At the end of the transition period, the GDPR will become part of a new body of retained EU law. In addition, some further legislation is proposed which will take effect at the end of the transition period and effectively alter parts of the GDPR so that it makes sense when applied with the Data Protection Act 2018.
The good news is therefore that all the time and money businesses spent back in 2018 in becoming GDPR compliant has not been wasted.
The less positive news however is that data flows outside of the UK become more problematic than currently as the UK will be a ‘third country’ for the purposes of the data protection rules.
What is the problem?
Well, put simply, the GDPR allows unrestricted personal data flows between those states which have adopted the GDPR. The problem arises for the UK as it will no longer be a part of the club.
The GDPR sees these transfers as restricted and provides that data can only be transferred where there is a compliant safeguarding mechanism.
Examples of such mechanisms are:
- An adequacy decision being made (essentially, the EU confirming that it considers the country to be a safe destination for personal data under the GDPR);
- Standard contractual clauses (SCCs) which place obligations on the recipient of personal data to keep it same (amongst other things); and
- Binding corporate rules (complex mechanism which could provide a solution for some corporate groups but would need a longer period to implement).
Unless the EU approves an adequacy decision for the UK, the most likely to be used is the SCCs. The ICO has recently published an online tool for using SCCs which is free and available to anyone.
UK Data Flows to the EEA
The amended UK data protection legislation provides that transfers from the UK to the EU can continue without additional protections being put in place, as EU countries will be deemed by the UK to have an adequate level of data protection. Whilst the government will keep this under review, this sounds like good news for these sorts of transfers as they appear to be largely unaffected.
EU Data flows to the UK
There is a potential difficulty with transfers from EU processors to the UK as no standard contractual clauses are available for this type of transfer. However, the draft new SCCs published in November 2020 do include an option for transfers from processors which would address this issue.

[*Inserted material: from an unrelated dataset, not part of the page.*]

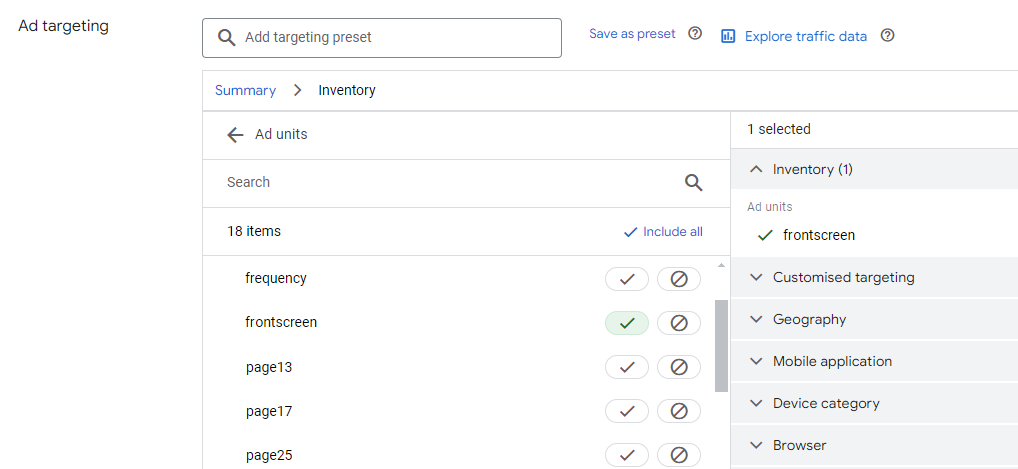The image size is (1018, 469).
Task: Expand the Device category section
Action: pyautogui.click(x=874, y=403)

UK Data flows to non-EU Countries
At the end of the transition period, some new elements will be introduced into the Data Protection Act 2018.
One of these new elements will allow the Secretary of State to make adequacy decisions to allow transfers to non-EU countries. Whilst this isn’t necessarily helpful in terms of territories which do not yet have such status, any decisions already been made by the EU will be incorporated into the legislation. So, at least we won’t be starting from the beginning.
The ICO will also have permission to issue new SCCs where there are none available.
What should businesses do now?
Some key practical areas to consider are:
- Which regimes apply? Organisations should consider which personal data is covered by the UK GDPR and DPA 2018 and which the EU GDPR. Consider whether it is a good time for a general audit or compliance review.
- International transfers. Organisations should review data flows from the EU to the UK in particular, and how these will comply with the GDPR after the end of the transition period if there is no adequacy finding in place.
- Privacy notices. Organisations may need to make consequential changes to their privacy notices.
- Rights of data subjects. Organisations will need to ensure that they remain in compliance with the rights of data subjects.
- Documentation and contracts. Contracts and records of processing activity should be reviewed and amended where required.